> _EXERCISE DETAILS_: Pull out of the data below the stretch of lines bounded by the one containing "股関節痛 (11, 314)" and the one containing "ABOUT US (764, 122)", both bounds included, unchanged.

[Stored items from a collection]
********************
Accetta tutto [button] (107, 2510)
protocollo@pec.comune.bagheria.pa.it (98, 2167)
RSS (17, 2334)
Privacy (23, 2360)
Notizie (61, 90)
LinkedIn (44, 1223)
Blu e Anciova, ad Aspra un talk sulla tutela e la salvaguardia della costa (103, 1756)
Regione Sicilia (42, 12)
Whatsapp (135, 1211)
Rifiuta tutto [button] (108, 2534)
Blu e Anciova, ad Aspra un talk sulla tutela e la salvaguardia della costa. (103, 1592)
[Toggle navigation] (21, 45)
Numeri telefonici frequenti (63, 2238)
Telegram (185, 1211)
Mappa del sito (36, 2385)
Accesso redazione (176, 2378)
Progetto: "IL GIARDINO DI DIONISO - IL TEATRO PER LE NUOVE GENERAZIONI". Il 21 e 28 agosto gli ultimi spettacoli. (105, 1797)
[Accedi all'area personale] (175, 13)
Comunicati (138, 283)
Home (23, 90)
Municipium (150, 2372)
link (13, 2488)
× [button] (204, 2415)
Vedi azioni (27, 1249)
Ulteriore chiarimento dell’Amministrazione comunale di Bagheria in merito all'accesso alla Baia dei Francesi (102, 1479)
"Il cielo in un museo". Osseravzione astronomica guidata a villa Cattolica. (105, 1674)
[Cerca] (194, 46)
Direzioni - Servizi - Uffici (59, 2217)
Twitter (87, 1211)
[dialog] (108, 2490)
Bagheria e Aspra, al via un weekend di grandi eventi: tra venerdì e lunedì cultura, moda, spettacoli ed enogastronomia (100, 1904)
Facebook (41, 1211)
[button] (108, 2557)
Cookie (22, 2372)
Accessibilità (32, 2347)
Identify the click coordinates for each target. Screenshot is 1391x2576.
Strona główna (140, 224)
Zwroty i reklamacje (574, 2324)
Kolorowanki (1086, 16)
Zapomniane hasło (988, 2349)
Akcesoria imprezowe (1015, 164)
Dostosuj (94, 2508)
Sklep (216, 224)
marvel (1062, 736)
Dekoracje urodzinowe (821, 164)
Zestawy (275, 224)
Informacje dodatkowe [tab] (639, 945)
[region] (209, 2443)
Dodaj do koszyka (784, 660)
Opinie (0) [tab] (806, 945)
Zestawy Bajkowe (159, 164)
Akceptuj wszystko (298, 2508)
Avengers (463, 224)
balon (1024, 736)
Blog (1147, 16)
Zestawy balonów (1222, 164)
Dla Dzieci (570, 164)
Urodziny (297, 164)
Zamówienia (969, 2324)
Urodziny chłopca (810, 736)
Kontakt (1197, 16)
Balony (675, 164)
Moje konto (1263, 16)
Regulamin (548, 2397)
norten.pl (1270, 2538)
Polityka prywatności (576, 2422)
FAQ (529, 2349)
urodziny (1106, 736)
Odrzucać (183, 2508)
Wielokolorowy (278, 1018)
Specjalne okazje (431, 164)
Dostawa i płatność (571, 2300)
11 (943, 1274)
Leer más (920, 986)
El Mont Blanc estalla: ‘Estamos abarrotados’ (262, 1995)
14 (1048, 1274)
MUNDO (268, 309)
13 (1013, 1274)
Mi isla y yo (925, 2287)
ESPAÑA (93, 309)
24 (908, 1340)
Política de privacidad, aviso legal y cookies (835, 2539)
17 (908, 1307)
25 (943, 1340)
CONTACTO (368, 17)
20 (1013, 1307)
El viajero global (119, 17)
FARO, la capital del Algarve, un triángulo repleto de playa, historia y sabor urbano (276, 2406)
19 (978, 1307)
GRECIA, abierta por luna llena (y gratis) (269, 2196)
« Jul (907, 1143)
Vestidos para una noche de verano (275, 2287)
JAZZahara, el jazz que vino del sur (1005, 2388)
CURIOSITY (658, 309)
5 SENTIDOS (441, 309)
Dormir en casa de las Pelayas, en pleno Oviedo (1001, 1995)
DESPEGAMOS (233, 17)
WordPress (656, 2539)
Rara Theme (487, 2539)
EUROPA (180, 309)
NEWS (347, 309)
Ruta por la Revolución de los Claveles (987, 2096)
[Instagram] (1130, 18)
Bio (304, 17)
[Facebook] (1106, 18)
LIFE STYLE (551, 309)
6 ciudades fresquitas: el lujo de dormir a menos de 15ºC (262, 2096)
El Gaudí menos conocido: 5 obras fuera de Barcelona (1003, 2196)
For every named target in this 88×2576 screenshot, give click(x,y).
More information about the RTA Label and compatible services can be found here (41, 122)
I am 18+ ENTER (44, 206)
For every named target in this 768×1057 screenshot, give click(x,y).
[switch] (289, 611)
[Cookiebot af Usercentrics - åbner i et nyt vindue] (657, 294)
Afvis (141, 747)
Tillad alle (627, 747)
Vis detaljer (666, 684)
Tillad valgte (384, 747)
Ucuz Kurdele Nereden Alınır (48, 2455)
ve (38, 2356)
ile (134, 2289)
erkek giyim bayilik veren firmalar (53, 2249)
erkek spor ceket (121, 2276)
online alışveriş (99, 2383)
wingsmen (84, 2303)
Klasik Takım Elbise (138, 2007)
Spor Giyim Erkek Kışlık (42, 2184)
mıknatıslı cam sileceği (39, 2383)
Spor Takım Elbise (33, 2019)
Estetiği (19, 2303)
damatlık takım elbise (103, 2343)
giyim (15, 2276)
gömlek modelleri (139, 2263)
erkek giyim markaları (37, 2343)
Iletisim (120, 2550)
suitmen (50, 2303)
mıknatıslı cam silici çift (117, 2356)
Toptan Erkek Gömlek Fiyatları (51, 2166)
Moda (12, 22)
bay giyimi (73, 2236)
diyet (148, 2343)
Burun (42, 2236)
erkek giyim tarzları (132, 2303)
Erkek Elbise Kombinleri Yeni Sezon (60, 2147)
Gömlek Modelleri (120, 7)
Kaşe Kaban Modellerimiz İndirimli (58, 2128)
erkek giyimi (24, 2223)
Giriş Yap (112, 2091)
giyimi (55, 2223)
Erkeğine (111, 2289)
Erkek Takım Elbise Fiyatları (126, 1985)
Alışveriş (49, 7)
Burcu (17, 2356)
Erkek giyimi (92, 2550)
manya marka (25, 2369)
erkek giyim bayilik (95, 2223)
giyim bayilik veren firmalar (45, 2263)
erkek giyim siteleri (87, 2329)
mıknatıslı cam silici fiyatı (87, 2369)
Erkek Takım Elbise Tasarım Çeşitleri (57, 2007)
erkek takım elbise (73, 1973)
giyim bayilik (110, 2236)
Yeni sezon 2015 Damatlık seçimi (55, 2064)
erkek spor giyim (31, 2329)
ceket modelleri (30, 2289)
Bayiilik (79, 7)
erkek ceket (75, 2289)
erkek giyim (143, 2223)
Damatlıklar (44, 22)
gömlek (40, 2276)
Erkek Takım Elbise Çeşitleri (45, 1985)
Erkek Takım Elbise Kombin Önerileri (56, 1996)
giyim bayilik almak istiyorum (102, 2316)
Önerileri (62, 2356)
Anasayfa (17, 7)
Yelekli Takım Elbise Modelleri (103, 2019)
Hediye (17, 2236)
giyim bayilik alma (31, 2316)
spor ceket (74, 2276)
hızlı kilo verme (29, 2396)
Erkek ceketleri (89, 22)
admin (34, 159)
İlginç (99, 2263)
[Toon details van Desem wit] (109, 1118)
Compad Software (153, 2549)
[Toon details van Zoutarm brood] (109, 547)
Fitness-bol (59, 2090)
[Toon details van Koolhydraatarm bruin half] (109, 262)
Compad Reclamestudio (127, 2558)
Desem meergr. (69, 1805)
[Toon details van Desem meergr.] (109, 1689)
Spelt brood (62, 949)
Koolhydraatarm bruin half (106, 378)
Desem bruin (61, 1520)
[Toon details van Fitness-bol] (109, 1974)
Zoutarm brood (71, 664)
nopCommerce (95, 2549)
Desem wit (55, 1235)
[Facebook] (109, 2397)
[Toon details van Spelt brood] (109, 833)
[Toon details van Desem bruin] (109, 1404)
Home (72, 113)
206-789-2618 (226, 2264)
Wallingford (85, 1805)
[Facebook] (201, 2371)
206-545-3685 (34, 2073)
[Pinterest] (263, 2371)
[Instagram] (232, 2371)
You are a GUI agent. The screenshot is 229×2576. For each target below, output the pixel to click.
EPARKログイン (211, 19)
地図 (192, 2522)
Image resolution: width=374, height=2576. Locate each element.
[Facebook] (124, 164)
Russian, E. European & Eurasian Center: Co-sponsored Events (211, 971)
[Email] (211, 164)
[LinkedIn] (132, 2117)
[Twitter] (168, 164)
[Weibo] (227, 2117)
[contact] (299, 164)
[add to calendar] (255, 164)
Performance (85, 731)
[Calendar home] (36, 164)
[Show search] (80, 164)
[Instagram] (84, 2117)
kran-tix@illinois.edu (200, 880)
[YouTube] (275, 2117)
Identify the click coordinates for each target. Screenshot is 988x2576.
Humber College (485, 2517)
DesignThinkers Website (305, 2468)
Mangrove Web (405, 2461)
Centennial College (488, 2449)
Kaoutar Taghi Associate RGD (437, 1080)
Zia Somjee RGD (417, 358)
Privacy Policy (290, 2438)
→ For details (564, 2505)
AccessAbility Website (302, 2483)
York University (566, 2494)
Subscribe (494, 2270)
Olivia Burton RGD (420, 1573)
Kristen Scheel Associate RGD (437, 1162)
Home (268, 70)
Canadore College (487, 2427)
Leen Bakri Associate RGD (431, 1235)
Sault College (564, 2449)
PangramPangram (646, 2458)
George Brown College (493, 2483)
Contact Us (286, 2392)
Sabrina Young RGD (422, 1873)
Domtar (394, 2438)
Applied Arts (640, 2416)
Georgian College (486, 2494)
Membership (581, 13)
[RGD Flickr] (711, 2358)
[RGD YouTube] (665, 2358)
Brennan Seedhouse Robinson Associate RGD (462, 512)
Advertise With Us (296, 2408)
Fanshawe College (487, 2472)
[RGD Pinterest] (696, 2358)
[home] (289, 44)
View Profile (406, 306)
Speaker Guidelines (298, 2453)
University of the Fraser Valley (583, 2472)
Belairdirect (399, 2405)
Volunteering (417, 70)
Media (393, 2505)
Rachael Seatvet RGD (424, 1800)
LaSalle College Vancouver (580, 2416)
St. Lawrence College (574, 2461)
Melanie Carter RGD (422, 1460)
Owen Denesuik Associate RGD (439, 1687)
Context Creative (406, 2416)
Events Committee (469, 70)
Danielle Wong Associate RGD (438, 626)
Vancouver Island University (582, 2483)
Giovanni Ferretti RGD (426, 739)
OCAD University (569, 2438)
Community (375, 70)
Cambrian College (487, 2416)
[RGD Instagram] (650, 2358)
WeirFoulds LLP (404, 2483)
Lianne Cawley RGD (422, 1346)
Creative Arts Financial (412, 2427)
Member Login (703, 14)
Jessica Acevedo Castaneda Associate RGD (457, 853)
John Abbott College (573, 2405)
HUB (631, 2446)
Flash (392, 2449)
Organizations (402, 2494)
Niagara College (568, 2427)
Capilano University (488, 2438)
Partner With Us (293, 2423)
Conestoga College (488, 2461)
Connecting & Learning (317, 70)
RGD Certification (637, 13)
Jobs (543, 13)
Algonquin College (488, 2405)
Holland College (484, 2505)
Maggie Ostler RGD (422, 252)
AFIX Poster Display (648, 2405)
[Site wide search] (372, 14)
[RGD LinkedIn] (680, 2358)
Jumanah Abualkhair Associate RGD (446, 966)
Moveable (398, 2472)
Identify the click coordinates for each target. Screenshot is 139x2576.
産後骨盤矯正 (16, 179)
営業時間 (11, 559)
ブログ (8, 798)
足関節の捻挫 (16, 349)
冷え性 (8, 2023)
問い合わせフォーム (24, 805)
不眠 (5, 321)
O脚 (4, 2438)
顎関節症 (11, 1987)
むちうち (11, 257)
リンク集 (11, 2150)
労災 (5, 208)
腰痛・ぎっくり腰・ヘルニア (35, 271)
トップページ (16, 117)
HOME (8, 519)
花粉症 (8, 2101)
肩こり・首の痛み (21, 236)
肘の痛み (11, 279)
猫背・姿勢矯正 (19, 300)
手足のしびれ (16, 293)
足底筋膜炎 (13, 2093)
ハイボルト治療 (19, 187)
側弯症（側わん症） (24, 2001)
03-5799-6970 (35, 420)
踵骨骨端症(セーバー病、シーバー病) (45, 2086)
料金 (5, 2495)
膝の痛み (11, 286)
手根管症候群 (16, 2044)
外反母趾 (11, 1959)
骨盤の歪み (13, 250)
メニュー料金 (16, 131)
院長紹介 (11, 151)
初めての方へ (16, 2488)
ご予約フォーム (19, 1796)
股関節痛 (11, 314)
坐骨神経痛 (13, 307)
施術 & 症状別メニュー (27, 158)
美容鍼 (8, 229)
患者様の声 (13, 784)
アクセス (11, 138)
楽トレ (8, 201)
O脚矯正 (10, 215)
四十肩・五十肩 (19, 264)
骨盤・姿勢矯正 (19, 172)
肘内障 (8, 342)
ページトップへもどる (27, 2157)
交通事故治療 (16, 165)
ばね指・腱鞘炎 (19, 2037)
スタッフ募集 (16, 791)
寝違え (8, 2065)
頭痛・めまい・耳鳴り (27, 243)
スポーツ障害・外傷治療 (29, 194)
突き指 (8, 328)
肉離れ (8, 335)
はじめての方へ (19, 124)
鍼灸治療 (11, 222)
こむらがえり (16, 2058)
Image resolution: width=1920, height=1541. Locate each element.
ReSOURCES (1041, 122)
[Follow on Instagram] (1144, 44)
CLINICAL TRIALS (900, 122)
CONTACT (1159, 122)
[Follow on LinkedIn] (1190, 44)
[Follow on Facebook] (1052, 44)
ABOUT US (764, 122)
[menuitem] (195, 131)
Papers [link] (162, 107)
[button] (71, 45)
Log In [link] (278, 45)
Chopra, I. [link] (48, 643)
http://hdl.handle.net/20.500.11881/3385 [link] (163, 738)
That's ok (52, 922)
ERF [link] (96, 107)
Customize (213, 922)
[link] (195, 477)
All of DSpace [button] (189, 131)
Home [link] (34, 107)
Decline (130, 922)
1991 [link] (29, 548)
********************
> _EXERCISE RESPONSE_:
股関節痛 (11, 314)
坐骨神経痛 (13, 307)
施術 & 症状別メニュー (27, 158)
美容鍼 (8, 229)
患者様の声 (13, 784)
アクセス (11, 138)
楽トレ (8, 201)
O脚矯正 (10, 215)
四十肩・五十肩 (19, 264)
骨盤・姿勢矯正 (19, 172)
肘内障 (8, 342)
ページトップへもどる (27, 2157)
交通事故治療 (16, 165)
ばね指・腱鞘炎 (19, 2037)
スタッフ募集 (16, 791)
寝違え (8, 2065)
頭痛・めまい・耳鳴り (27, 243)
スポーツ障害・外傷治療 (29, 194)
突き指 (8, 328)
肉離れ (8, 335)
はじめての方へ (19, 124)
鍼灸治療 (11, 222)
こむらがえり (16, 2058)
Image resolution: width=1920, height=1541. Locate each element.
ReSOURCES (1041, 122)
[Follow on Instagram] (1144, 44)
CLINICAL TRIALS (900, 122)
CONTACT (1159, 122)
[Follow on LinkedIn] (1190, 44)
[Follow on Facebook] (1052, 44)
ABOUT US (764, 122)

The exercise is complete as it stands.